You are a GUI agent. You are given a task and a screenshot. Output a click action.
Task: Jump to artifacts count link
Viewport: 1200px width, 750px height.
○ ○ ○ ○ ○
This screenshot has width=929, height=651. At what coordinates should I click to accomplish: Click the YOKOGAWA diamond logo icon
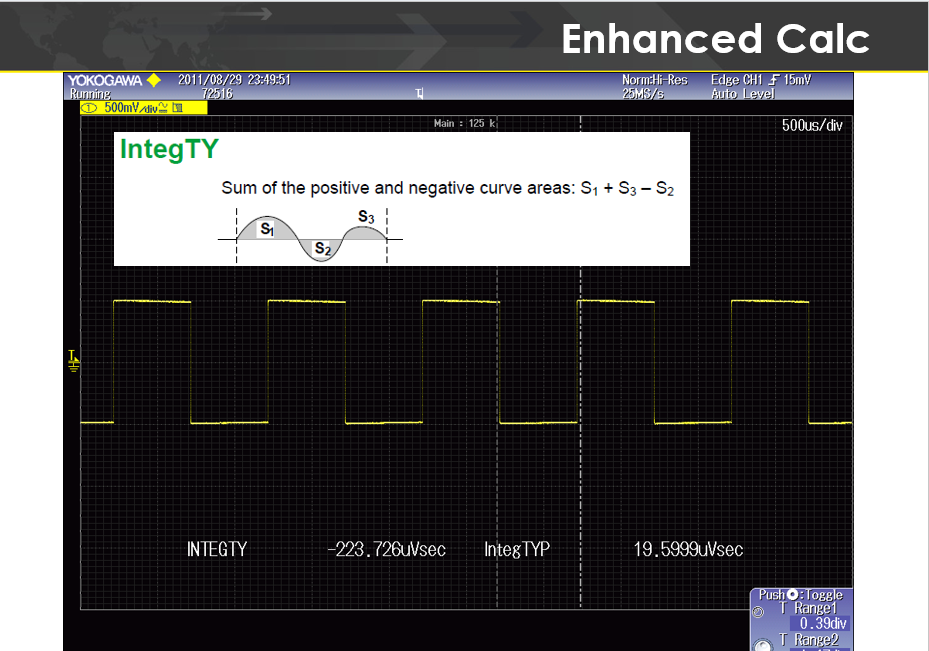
○ ○ ○ ○ ○
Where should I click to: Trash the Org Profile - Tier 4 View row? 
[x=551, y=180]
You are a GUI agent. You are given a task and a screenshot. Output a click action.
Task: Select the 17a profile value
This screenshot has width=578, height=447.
○ ○ ○ ○ ○
Work order |
Every line above in which the word "height" is present must be copied into the answer.

Answer box |
Viewport: 1200px width, 750px height.
This screenshot has width=929, height=651. At what coordinates should I click to accomplish: Click the YOKOGAWA diamond logo icon
This screenshot has width=578, height=447.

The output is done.